▶ _TASK TO CARRY OUT_: Which lines in the records below contain the string "icon", with case counting? Copy every such line in full.

▶ _EXCERPTED DATA_:
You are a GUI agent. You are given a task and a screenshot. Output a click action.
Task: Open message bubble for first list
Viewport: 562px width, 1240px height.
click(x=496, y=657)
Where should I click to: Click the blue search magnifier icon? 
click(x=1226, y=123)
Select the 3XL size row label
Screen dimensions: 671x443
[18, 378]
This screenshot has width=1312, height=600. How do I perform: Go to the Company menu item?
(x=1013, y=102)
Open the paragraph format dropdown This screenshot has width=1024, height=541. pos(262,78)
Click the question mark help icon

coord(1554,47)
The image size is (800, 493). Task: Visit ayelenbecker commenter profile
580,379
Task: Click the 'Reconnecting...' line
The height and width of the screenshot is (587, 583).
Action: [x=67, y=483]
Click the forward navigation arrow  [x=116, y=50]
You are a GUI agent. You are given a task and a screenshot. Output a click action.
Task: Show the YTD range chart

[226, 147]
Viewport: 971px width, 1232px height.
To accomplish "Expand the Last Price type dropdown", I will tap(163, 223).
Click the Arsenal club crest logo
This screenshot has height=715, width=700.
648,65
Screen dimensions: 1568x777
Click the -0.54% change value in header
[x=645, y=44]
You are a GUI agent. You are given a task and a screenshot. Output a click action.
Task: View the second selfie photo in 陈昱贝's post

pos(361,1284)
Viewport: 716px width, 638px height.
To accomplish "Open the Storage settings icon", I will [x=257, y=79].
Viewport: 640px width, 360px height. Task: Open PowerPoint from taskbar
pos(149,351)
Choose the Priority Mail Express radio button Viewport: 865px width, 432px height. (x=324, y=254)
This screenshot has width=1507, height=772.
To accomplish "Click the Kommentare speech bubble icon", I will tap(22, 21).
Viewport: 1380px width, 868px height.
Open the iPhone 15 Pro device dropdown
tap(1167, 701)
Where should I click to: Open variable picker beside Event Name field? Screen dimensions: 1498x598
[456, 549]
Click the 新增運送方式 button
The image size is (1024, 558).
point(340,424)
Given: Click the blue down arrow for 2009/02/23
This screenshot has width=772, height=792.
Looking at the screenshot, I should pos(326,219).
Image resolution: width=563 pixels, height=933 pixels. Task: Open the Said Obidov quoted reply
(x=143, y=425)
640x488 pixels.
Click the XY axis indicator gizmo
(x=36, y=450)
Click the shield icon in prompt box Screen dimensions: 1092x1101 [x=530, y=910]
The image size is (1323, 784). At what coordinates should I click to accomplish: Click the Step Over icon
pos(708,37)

▶ _ANSWER IN FULL_:
Where should I click to: Click the blue search magnifier icon? 
Click the question mark help icon
To accomplish "Open the Storage settings icon", I will [x=257, y=79].
To accomplish "Click the Kommentare speech bubble icon", I will tap(22, 21).
Click the shield icon in prompt box Screen dimensions: 1092x1101 [x=530, y=910]
The image size is (1323, 784). At what coordinates should I click to accomplish: Click the Step Over icon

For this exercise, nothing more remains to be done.